> _Try it_
From the line with "Task: Click the remove profile minus icon" through the line with "Given: Launch Microsoft Edge from the taskbar", inclusive, return each line of the data below exactly and leave the rest out.

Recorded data
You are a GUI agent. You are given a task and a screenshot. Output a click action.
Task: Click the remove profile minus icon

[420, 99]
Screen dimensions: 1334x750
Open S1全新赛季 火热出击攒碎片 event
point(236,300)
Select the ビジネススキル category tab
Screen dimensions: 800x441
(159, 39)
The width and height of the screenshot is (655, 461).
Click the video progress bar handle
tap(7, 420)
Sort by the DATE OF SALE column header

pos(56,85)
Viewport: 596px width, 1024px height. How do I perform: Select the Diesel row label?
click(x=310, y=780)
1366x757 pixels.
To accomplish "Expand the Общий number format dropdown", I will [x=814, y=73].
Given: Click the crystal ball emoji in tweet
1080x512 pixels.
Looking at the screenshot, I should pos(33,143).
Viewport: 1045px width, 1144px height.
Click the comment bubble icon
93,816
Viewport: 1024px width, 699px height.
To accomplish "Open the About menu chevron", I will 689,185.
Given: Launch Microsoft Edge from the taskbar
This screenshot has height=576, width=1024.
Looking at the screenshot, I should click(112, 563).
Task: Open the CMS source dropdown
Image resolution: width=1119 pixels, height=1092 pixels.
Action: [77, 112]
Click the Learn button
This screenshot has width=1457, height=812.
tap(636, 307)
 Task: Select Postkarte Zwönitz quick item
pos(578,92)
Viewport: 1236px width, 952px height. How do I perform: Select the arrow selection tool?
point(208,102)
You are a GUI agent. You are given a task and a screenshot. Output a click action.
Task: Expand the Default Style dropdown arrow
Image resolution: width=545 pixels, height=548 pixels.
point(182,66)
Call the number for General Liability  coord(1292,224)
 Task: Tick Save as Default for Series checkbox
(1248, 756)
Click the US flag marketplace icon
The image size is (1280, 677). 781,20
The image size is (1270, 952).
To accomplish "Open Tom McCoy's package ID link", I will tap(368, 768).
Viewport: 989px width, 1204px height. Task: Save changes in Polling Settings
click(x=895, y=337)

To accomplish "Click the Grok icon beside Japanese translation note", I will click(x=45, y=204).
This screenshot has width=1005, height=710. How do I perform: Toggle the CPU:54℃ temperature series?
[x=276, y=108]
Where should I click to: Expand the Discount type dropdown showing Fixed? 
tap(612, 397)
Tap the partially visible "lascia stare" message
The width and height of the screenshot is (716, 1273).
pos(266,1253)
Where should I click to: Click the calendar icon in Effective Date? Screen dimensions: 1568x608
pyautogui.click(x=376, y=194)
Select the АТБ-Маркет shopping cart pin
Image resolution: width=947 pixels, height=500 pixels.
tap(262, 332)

> _Answer section_
Task: Click the remove profile minus icon

[420, 99]
Screen dimensions: 1334x750
Open S1全新赛季 火热出击攒碎片 event
point(236,300)
Select the ビジネススキル category tab
Screen dimensions: 800x441
(159, 39)
The width and height of the screenshot is (655, 461).
Click the video progress bar handle
tap(7, 420)
Sort by the DATE OF SALE column header

pos(56,85)
Viewport: 596px width, 1024px height. How do I perform: Select the Diesel row label?
click(x=310, y=780)
1366x757 pixels.
To accomplish "Expand the Общий number format dropdown", I will [x=814, y=73].
Given: Click the crystal ball emoji in tweet
1080x512 pixels.
Looking at the screenshot, I should pos(33,143).
Viewport: 1045px width, 1144px height.
Click the comment bubble icon
93,816
Viewport: 1024px width, 699px height.
To accomplish "Open the About menu chevron", I will 689,185.
Given: Launch Microsoft Edge from the taskbar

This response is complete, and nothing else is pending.